● Work required:
As an exercise in exact copying, transcribe the lines below from the one holding "Given: Click green" through the last, with both ends included and pictures left out.

++++ Records supplied

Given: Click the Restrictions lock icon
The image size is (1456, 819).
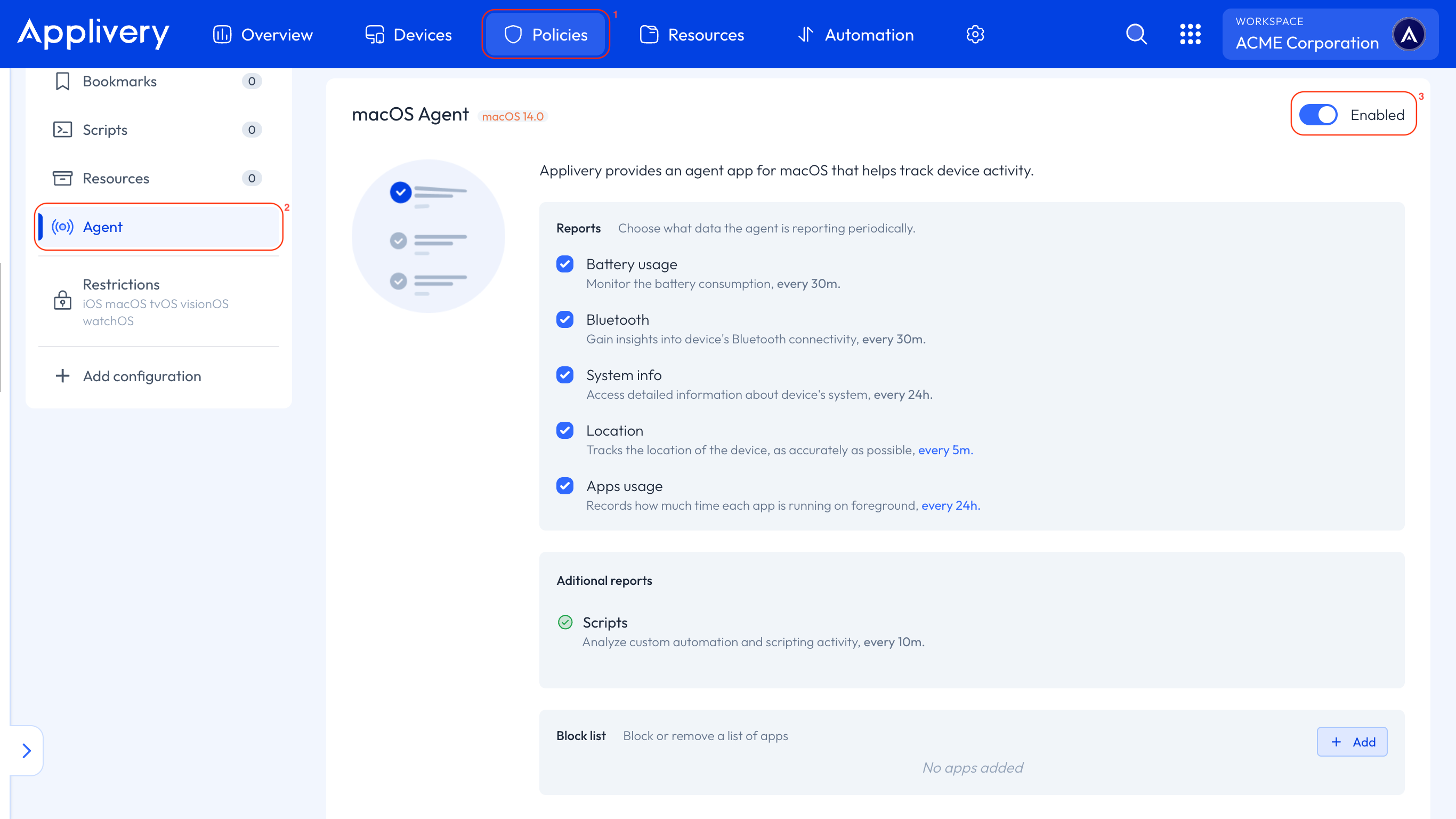Looking at the screenshot, I should coord(62,300).
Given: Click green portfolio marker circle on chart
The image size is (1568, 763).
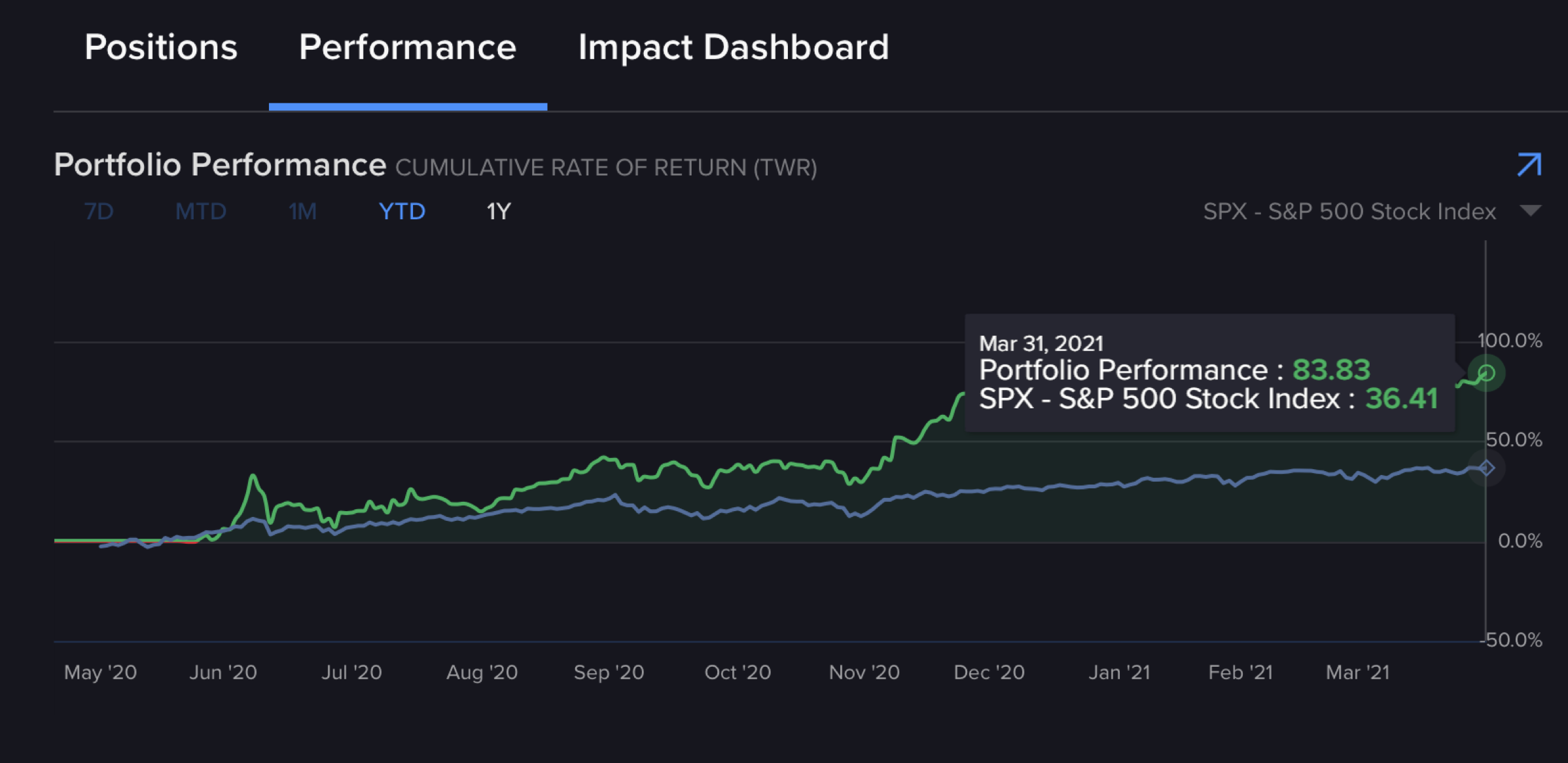Looking at the screenshot, I should 1486,373.
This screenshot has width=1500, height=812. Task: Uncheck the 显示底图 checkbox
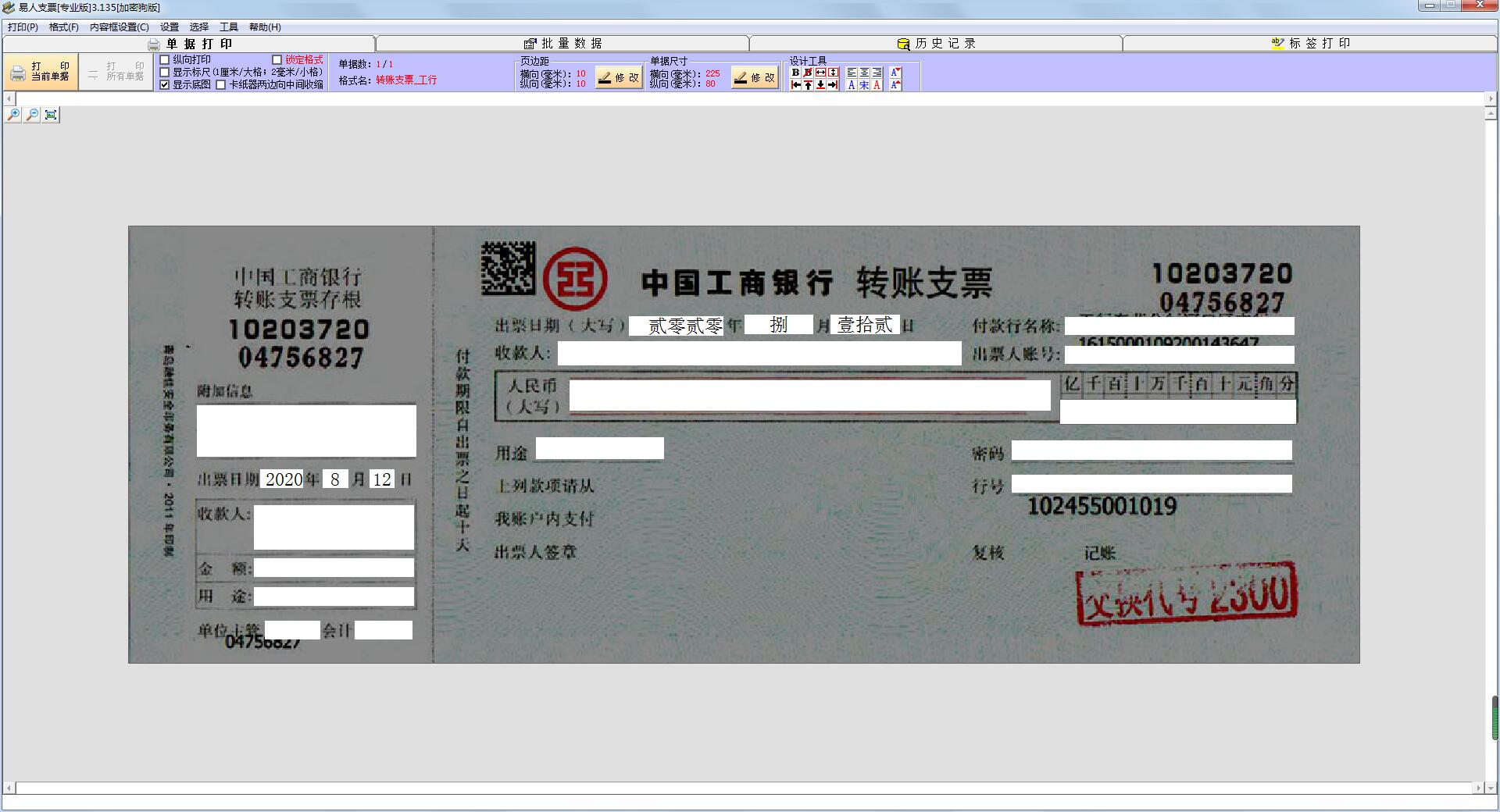pos(163,86)

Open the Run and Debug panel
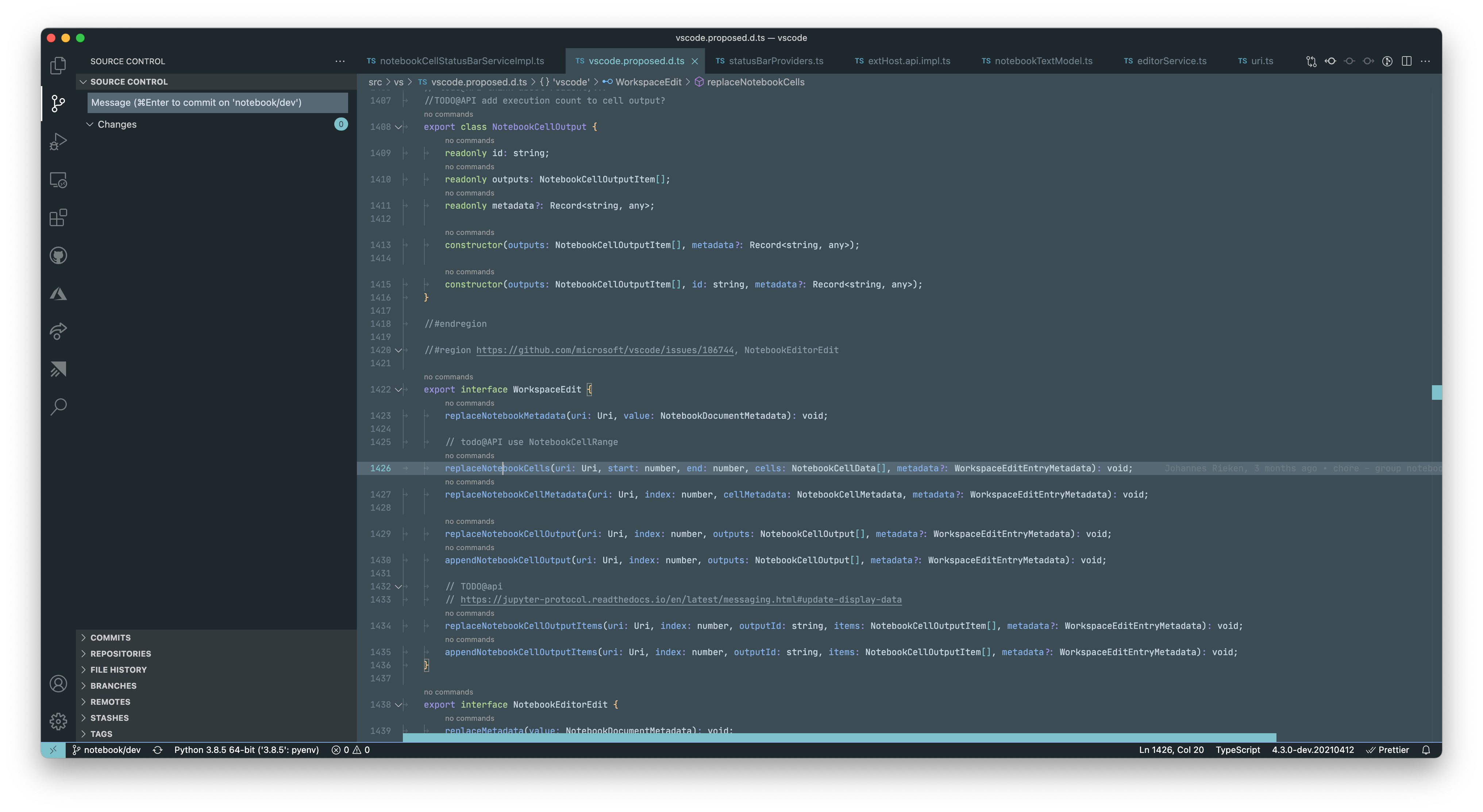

++++++++

● Output for this task:
Given: Click green portfolio marker circle on chart
The image size is (1568, 763).
Looking at the screenshot, I should 1486,373.
This screenshot has width=1500, height=812. Task: Uncheck the 显示底图 checkbox
pos(163,86)

Open the Run and Debug panel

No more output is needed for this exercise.